** TASK TO COMPLETE **
From the line containing "Task: Open 密碼和自動填入 from the profile menu" to the end of the data, retype every line exactly and nothing else. Drop the pictures.

** INPUT FOR THIS TASK **
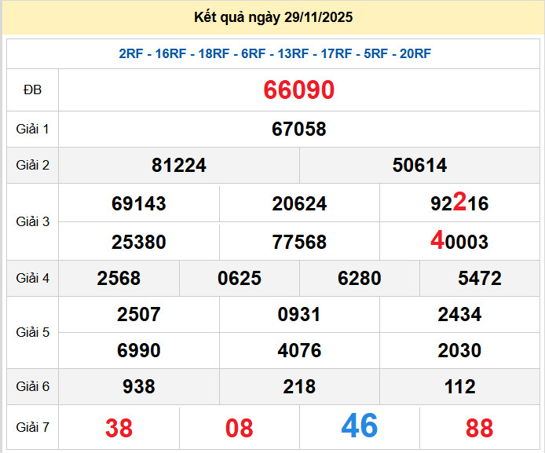Select the Giải 1 row label
Viewport: 545px width, 453px height.
[32, 129]
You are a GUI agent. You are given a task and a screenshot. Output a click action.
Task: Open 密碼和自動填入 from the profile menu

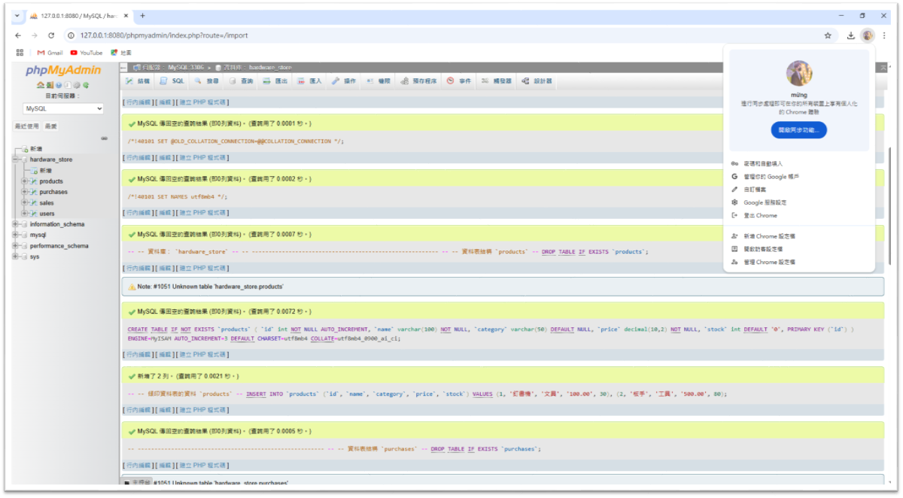(x=762, y=163)
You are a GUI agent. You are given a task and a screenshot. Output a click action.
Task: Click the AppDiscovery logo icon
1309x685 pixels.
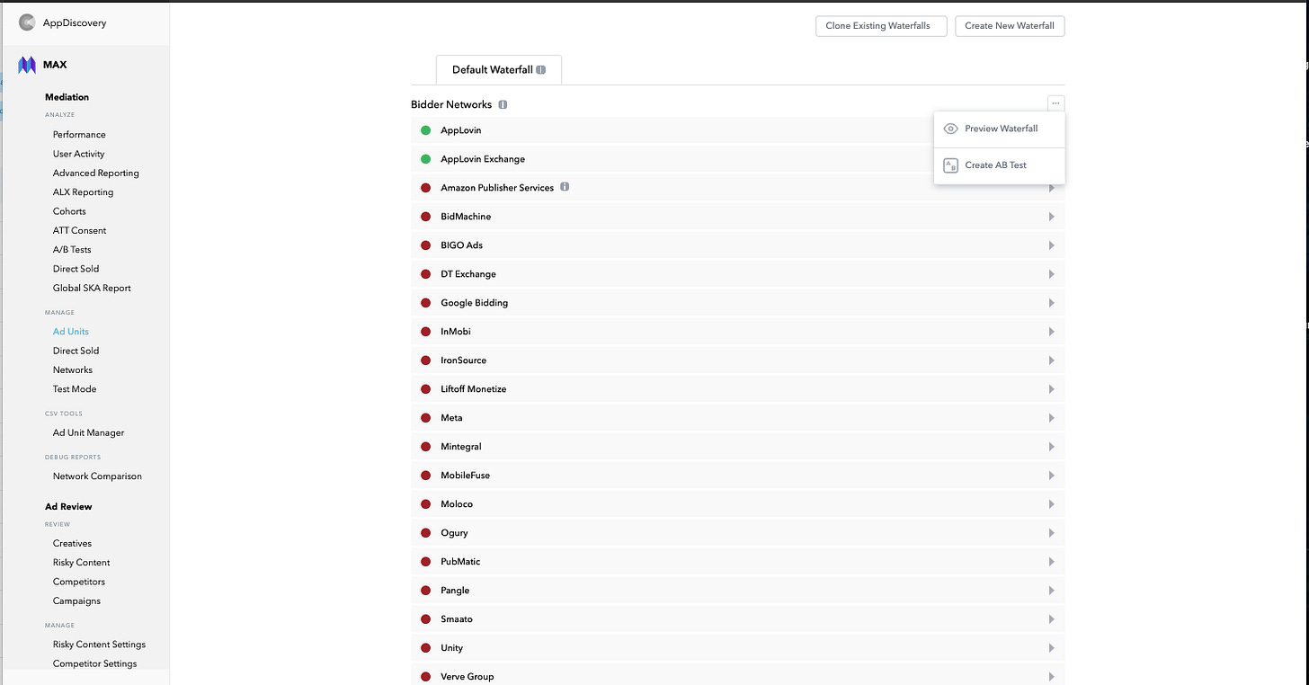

** THE ANSWER **
Task: Open 密碼和自動填入 from the profile menu

(x=762, y=163)
You are a GUI agent. You are given a task and a screenshot. Output a click action.
Task: Click the AppDiscovery logo icon
1309x685 pixels.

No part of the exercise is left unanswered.